Мы въехали на моей белой "Волге" в деревню, мы двигались в поднятой нами пыли, странные и непривычные здесь, словно на Луне.
Бабушка даже не всплеснула, а вздрогнула усталыми руками, встала нам навстречу, сморгнула слезу, улыбнулась.
Она впервые видела мою жену. Они сразу заговорили как две женщины, а я молчал и трогал стены.
– Бабий труд незаметен, – сказала бабушка жене.
"Бабий труд незаметен", – повторил я себе, и вышел на улицу с сигаретой.
Вот это построил дед: забор, сарай, крыльцо, дом.
Картины в доме нарисовал отец: на них – дед, дом, луг, сад.
Расколотое на несколько частей, но ещё живое бабушкино сердце – вот упорный мужицкий труд.
Не двигаясь и не суетясь в редкие мгновения, когда можно было не двигаться и не суетиться, вкушая малую сладость, она прожила огромную жизнь, оглянувшись на которую, не различишь земным взглядом и первого поворота, за которым тысячи иных.
Мы не сумели так жить.
– Баба служит, а мужик в тревоге живёт, только прячет свою тревогу, – слышал я тихий бабушкин голос за неприкрытой дверью. – Бабью жизнь мужику не понять, нас никто не пожалеет. А нам мужичью колготу не распознать.
– Колготу? – спросила моя жена.
– Колготу, суету, муку, – пояснила бабушка.
– Баба в служеньи живёт, а мужик в муке… Или только мои такие были, не знаю, – вздохнула она и умолкла.
Мы вышли с женой из дома и спустились к реке. Прошли через едва живой мосток и поднялись на холм. С холма была видна огромная пустота.
"…И солнце болит и держится косо, как вывихнутое плечо…"
Я произнёс это вслух.
– Что ты сказал? – спросила жена.
Я смолчал. И она спросила меня снова. И я снова смолчал. Не хватало ещё повторять всякую дурь.
Жена сидела недвижимо, очарованная и смертно любимая мной.

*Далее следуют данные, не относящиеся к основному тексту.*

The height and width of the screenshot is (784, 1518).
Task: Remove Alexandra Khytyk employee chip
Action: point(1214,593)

Подожди, я сломаю и твоё сердце.
Мы возвращались, когда начало вечереть, я шёл первым, и она торопливо за мной. Я знал, что ей трудно идти быстро, но не останавливался.

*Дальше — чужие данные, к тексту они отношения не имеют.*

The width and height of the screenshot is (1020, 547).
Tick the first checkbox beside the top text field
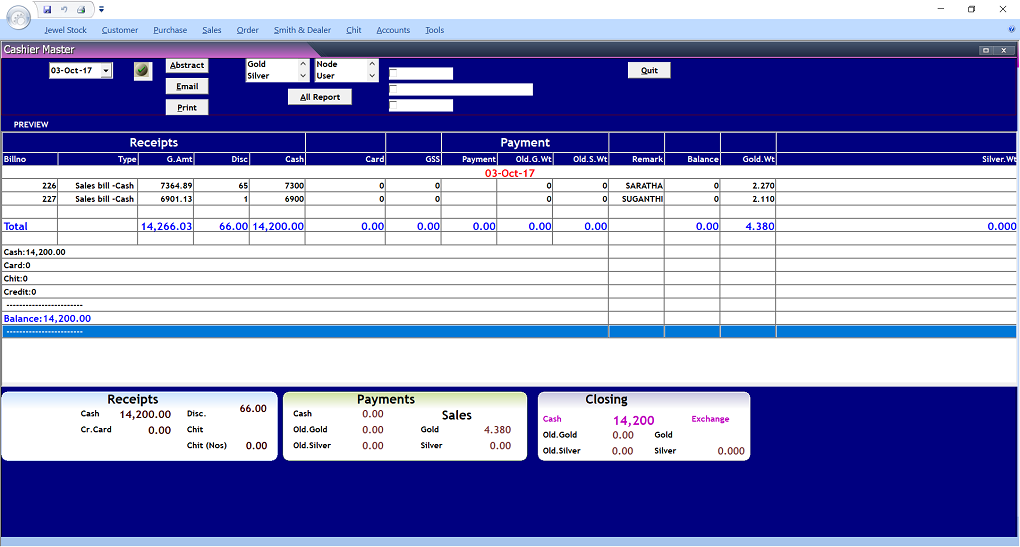(393, 72)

У реки я присел на траву. Неподалёку стояла лодка, старая, рассохшаяся, мёртвая. Она билась о мостки, едва колыхаемая, на истлевшей верёвке.
Я опустил руку в воду, и вода струилась сквозь пальцы.
Другой рукой я сжал траву и землю, в которой лежали мои близкие, которым было так весело, нежно, сладко совсем недавно; и вдруг почувствовал ладонью злой укол и ожог. Дурно выругался, принёс напуганную руку к лицу, ничего не мог понять. Обернулся и взглянул туда, где сжимал землю – в траве лежала оса, я её раздавил.
Рука начала вспухать и саднить. В ладони разрасталась нудная боль, словно оса поселилась под кожей и жаждала вырваться, разбухая, истекая под моей кожей горячей, жгучей осиной кровью.
Вернувшись в отчий дом, я заторопился, не допил чай, почти выбежал на улицу, завёл машину, хотя бабушка ещё разговаривала с моей женой.
Ехал, с неприязнью держась за руль больной рукой, нещадно давил на газ, наматывая чёрную дорогу.
Ночью приехали и я сразу упал в кровать. Зажав голову руками, быстро забывшись, я вдруг услышал стук своего сердца, он был торопливый и упрямый. Мне приснилась привязанная лодка, которая билась о мостки. Тук-тук. Ток-ток.
Подожди, скоро отчалим. Скоро поплывём.